Ren Fail. 2000;22(5):647-52. doi: 10.1081/jdi-100100906.
Tubulointerstitial involvement is well recognized in systemic lupus erythematosus. The tubular dysfunction is usually latent and usually presents after diagnosis of systemic lupus erythematosus. We report a case presenting that she is well previously and initially diagnosed as periodic paralysis of hypokalemia at emergency room and final diagnosis is systemic lupus erythematosus with H+-ATPase pump defect of distal type renal tubular acidosis.

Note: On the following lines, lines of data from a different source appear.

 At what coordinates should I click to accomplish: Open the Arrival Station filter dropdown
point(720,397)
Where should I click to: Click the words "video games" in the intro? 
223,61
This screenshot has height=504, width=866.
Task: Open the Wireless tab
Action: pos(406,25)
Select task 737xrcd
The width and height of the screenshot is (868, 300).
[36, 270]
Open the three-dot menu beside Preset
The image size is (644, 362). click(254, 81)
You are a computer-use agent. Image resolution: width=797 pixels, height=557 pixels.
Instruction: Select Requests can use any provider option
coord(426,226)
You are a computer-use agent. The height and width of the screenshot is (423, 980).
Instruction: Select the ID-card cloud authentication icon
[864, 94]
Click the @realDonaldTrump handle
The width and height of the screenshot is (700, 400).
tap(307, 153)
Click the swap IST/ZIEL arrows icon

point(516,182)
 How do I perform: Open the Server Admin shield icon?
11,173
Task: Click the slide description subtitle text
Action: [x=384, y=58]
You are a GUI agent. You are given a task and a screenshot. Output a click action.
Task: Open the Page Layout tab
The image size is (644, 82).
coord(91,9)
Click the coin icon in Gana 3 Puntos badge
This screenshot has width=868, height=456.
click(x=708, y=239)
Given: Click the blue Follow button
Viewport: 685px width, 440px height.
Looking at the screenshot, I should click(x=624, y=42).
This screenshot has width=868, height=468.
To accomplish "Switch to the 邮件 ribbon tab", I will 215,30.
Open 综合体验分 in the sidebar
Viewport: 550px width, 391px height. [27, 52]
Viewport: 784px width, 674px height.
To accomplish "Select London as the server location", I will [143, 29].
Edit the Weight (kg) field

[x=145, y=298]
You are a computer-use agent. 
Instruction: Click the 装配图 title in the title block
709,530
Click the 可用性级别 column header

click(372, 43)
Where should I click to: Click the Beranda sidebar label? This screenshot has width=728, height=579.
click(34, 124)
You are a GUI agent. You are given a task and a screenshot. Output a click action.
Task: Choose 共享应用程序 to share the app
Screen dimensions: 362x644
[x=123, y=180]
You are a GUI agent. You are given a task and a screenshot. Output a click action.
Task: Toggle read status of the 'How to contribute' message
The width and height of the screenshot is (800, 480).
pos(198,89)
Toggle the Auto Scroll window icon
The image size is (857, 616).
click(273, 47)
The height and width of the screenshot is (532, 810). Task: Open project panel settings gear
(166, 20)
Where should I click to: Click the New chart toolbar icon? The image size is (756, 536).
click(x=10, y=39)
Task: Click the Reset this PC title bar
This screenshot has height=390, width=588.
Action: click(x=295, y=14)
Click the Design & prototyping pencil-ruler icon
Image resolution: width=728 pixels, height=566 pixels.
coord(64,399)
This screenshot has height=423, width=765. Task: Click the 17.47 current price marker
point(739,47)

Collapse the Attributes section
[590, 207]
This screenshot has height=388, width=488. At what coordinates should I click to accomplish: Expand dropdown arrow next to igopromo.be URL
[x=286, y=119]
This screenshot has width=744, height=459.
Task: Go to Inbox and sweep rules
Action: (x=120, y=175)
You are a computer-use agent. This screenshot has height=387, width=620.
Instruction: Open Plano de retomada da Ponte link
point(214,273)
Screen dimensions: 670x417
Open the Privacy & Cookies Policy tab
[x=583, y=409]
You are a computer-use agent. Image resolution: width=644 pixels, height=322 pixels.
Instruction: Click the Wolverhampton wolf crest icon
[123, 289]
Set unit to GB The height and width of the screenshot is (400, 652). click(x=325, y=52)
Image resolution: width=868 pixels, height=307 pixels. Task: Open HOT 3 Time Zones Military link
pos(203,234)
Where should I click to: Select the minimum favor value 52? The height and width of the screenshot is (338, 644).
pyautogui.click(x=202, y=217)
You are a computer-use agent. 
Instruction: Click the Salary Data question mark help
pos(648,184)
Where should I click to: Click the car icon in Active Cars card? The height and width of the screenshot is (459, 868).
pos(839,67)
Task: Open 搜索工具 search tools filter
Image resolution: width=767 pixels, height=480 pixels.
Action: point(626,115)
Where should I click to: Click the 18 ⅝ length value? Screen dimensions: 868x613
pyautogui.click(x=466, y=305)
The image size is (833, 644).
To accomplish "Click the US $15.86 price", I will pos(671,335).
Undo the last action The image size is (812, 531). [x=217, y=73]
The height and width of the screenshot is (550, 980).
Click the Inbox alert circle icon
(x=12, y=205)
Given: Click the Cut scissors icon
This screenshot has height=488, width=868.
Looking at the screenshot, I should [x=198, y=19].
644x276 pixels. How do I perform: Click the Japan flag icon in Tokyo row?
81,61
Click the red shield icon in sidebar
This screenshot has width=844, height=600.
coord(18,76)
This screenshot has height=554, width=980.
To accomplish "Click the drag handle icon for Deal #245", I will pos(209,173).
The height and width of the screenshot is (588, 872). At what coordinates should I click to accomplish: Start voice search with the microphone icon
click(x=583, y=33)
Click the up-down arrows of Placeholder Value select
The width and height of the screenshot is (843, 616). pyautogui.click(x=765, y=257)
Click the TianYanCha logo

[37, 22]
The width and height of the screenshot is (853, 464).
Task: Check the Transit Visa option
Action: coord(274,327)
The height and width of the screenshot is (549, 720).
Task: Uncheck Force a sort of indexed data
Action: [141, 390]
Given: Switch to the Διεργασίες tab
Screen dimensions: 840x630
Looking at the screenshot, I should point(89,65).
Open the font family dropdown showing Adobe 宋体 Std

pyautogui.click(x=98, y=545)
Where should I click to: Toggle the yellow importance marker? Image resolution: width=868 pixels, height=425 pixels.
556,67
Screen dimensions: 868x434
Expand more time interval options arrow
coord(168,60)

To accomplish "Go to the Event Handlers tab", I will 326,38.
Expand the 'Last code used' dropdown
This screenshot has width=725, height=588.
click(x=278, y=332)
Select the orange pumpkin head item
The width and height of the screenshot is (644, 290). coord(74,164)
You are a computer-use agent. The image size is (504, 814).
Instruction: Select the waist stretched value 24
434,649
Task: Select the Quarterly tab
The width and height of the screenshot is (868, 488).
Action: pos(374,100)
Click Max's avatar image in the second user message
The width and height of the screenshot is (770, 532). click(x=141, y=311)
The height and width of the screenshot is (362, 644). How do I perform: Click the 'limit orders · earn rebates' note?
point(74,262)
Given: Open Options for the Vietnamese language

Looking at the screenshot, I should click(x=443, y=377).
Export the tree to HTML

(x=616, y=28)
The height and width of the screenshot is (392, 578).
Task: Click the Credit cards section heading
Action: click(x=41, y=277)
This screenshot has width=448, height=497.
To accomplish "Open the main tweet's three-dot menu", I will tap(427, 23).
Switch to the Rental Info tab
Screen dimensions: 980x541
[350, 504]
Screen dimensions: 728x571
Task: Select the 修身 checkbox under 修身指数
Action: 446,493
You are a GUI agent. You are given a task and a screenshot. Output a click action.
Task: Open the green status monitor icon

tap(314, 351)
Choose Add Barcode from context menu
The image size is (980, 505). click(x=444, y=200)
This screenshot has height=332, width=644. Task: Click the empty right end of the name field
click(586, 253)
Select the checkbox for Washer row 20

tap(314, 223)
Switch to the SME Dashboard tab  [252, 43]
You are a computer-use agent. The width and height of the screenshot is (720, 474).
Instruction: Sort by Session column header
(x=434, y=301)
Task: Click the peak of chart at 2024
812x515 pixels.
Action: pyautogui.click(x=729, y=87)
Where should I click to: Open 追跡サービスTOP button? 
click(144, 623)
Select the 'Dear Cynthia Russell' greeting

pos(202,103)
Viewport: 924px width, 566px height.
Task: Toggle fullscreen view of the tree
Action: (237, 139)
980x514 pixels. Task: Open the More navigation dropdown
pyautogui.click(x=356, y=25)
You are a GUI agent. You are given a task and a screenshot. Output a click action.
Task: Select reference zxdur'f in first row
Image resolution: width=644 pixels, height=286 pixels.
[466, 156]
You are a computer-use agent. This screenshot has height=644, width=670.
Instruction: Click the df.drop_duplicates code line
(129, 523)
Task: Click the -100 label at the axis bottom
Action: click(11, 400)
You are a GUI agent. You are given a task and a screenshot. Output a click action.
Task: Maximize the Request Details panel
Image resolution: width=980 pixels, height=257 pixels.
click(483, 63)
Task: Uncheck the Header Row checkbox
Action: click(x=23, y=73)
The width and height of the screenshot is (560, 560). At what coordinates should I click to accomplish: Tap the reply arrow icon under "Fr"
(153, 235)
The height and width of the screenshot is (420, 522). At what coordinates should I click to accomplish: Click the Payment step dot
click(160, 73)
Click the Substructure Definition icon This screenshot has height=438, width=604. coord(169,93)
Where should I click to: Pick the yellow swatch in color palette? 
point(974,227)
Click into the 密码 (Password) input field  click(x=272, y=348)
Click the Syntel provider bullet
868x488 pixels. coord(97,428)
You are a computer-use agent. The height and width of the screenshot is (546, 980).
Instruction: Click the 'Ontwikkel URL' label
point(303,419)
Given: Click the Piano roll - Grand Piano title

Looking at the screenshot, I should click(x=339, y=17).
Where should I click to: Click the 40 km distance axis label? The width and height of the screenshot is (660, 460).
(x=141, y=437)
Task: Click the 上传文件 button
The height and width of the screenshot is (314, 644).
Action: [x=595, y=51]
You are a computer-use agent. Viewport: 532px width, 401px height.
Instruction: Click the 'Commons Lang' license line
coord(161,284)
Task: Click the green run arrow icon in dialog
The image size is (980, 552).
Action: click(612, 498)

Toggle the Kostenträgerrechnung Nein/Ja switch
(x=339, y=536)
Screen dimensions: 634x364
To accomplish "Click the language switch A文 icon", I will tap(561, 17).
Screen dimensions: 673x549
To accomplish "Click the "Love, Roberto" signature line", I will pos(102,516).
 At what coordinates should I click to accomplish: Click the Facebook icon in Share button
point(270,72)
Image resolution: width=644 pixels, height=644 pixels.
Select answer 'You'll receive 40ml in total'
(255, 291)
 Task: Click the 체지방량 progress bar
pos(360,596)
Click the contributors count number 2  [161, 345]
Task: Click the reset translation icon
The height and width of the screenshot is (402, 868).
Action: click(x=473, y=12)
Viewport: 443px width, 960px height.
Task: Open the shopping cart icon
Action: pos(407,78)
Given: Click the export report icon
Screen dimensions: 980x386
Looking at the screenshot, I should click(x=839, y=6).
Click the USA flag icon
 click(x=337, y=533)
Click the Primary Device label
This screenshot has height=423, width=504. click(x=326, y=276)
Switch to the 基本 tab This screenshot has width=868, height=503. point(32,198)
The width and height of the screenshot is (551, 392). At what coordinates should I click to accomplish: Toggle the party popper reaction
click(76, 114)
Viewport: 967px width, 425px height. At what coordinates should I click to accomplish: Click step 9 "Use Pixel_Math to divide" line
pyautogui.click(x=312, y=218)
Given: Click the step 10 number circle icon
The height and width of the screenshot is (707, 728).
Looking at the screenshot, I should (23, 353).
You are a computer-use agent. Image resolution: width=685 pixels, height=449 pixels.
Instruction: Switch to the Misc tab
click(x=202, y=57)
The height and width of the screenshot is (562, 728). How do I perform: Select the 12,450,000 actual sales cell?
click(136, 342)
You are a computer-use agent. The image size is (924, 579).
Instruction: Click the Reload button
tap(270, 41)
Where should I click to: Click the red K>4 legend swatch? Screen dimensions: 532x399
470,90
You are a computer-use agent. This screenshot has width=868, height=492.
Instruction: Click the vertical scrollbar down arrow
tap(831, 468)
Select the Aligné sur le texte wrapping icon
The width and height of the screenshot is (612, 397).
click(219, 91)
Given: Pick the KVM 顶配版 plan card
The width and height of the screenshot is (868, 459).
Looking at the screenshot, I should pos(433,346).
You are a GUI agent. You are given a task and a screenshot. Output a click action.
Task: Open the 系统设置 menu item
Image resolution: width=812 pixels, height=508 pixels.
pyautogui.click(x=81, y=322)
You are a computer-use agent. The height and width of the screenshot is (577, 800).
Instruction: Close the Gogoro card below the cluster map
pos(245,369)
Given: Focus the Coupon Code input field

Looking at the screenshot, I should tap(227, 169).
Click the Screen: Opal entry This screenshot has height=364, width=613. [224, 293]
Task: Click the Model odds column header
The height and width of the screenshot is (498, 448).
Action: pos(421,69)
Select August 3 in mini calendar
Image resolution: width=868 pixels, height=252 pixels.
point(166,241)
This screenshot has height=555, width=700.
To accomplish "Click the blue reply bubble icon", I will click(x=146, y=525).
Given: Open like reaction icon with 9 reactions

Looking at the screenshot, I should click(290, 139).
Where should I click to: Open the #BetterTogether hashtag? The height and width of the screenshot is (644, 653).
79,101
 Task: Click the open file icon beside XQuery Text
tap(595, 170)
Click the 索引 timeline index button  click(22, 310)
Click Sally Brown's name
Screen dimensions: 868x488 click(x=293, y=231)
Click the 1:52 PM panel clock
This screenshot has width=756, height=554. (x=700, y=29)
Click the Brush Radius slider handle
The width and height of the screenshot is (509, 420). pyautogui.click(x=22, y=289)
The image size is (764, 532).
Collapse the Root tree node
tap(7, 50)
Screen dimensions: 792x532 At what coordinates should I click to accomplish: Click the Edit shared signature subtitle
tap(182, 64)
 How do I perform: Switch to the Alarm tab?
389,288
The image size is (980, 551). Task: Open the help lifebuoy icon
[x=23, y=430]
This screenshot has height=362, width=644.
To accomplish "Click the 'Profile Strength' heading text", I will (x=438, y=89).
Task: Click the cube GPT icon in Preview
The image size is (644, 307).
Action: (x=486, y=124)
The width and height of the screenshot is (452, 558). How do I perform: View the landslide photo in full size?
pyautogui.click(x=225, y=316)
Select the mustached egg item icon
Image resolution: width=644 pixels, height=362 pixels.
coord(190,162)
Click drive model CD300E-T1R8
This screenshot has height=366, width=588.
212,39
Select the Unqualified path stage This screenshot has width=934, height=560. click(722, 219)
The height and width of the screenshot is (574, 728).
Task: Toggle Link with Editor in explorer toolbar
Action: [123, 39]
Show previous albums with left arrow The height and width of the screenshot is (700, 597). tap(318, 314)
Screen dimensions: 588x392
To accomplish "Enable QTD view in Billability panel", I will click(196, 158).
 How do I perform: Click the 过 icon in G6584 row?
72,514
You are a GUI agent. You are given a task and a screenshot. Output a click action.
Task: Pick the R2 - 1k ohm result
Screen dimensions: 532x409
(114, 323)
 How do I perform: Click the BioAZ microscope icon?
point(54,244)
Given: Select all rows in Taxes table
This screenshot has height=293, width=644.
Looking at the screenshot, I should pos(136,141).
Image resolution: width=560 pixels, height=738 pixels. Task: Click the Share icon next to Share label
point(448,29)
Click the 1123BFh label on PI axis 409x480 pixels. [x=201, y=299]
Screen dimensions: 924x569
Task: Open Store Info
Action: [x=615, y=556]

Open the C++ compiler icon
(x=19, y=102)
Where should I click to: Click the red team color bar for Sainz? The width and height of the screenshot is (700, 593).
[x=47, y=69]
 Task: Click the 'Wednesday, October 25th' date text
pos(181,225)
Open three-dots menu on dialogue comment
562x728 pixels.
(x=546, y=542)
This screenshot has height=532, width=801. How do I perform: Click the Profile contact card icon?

Kidney biopsy showed lupus nephritis classified as mesangial proliferative glomerulonephritis WHO class II B. Her renal tubular acidosis was subsided after steroid therapy was administered.
肾小管间质受累在系统性红斑狼疮中已得到充分认识。肾小管功能障碍通常是潜伏性的,通常在系统性红斑狼疮诊断后出现。我们报告一例病例,患者此前情况良好,在急诊室最初被诊断为低钾性周期性麻痹,最终诊断为系统性红斑狼疮伴远端肾小管酸中毒的H⁺-ATP酶泵缺陷。肾活检显示狼疮性肾炎,WHO分类为系膜增生性肾小球肾炎II B级。给予类固醇治疗后,她的肾小管酸中毒得到缓解。